Forbes Italy - January 2021
Forbes Italy - January 2021
THE ART OF WILL
She cannot speak and cannot use her left hand but communicates through her drawings—Clara Woods, a 14-year-old hit by a perinatal stroke, paints and exhibits success worldwide.
Clara Woods is a special girl for her intelligence, talent, and creativity. "Normal" people would say she is different. Following a stroke that struck her in the prenatal phase, Clara does not speak and cannot use her left hand. She looked like she was doomed to a hopeless existence, but she had a brilliant intelligence that allowed her to understand three languages.
Following many rehabilitation efforts, he is now capable of running. He found a more effective communication channel than the word: art. Speak through the works. Painting for a 14-year-old girl like her is an activity that allows her to connect with the world: she draws, paints, and makes ceramics and mosaics.
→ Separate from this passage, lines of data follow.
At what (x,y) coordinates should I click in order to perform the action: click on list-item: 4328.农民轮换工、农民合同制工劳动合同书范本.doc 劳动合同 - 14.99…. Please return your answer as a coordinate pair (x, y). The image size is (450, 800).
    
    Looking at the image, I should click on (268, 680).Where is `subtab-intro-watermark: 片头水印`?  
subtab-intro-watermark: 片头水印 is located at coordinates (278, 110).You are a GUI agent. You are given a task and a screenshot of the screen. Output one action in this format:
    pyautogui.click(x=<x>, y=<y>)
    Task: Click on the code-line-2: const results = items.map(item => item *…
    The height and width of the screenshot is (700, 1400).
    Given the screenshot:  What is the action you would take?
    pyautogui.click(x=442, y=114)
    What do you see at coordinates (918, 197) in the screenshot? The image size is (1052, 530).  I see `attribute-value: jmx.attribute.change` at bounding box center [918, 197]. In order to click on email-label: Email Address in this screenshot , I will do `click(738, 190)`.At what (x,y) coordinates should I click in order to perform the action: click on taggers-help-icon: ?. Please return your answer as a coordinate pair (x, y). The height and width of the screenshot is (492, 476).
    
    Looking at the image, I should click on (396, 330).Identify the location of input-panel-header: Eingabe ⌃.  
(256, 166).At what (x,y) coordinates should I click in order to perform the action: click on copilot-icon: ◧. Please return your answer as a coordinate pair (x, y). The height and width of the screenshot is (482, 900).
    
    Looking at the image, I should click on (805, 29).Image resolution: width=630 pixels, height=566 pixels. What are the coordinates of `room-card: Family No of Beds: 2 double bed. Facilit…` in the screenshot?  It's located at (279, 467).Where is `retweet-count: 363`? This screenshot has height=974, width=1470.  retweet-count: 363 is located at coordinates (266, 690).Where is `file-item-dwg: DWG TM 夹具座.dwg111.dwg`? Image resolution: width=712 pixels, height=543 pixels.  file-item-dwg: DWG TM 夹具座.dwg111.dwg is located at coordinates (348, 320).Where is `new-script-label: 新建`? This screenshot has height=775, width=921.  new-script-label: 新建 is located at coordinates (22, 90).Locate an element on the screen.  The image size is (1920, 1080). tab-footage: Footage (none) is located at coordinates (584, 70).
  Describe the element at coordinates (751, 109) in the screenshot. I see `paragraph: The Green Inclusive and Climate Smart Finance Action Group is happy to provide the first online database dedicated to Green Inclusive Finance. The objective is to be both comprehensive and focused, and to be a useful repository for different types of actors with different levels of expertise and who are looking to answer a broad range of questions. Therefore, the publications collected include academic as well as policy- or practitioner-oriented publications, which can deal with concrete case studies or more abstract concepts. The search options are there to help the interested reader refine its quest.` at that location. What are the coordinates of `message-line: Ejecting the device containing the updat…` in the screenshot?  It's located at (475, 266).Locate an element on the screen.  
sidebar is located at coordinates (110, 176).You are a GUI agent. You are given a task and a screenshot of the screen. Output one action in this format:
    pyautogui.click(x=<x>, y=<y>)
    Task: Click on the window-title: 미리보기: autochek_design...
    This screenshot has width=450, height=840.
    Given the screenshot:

For several years he has been doing successful exhibitions all over the world. The Brazilian mother Betina lists them with pride: in the USA in Miami in a side event at Art Basel, in Japan in Kobe, in Dubai, in Canada, in Australia. Her exhibitions have been so successful that she is the youngest entrepreneur in the field of art: she opened her company when she was only twelve years old, amidst many difficulties and obstacles.
But there is another thing that makes Clara special: her willpower, stubbornness, sunshine, and life energy. She does not communicate it with words but with deeds. Whatever she does, she seems to say: where you come from and what means you have doesn't matter; if you want something, you can, as long as you want.
She lives in Florence, the cradle of Renaissance art, and although she loves Italy, she wants to move to the United States, to Los Angeles. She immediately transmits instinctive, visceral energy as she watches you smile with her blue eyes.
Inside her studio, Clara does not paint sitting on an easel, but she does it using her whole body, especially her arms and left hand. Behind her runs her eight-year-old brother Davi, who, in mysterious communication with her, seems to give her suggestions about where to put her color.
While she spreads the color, her painting merges with the gesture; the childish drawing takes on intense and wild colors like the Fauvist painters, like those of the artists of the Cobra group. The paintings emanate Clara's visual intelligence and, at the same time, her powerful human and personal energy.
That same force that moves the mountains.
Clara is also a teenager like many others, with one foot in the world of childhood and one foot on that of adult women.
She likes ice cream and hanging out with friends on her social media. Like a little unripe woman, she recently began to take an interest in the world with a creative project called: "Take your passion and make it happen." She paints on accessories as she does with large canvases. And then, she decided she wanted to lend her body to a modeling profession.
If she isn't perfect like those on the covers of Vogue, it doesn't matter: all imperfect girls have the right to feel beautiful and tell their story made of beauty and exceptionality. Through banal fashion photos, Clara's body and face no longer emanate a stereotypical image with a photoshop taste, but rather her very strong vital energy.
Box:
Draw the words
Recently Clara Woods published a children's book, Voce Su Tela, published by KM Edizioni, written by Francesco Ciai, with an introduction by Marco Montemagno, which conveys a positive message of inclusion.
It tells of a little girl named Clara who lives on the planet where the colors were born, where there is no talk and is expressed with brush strokes, and of her sudden arrival on Earth. How will she feel? Will she be able to make friends? A fairy tale that tells the richness that comes from discovering that we are all different and how, thanks to colors and a canvas, Clara finds her place in the world.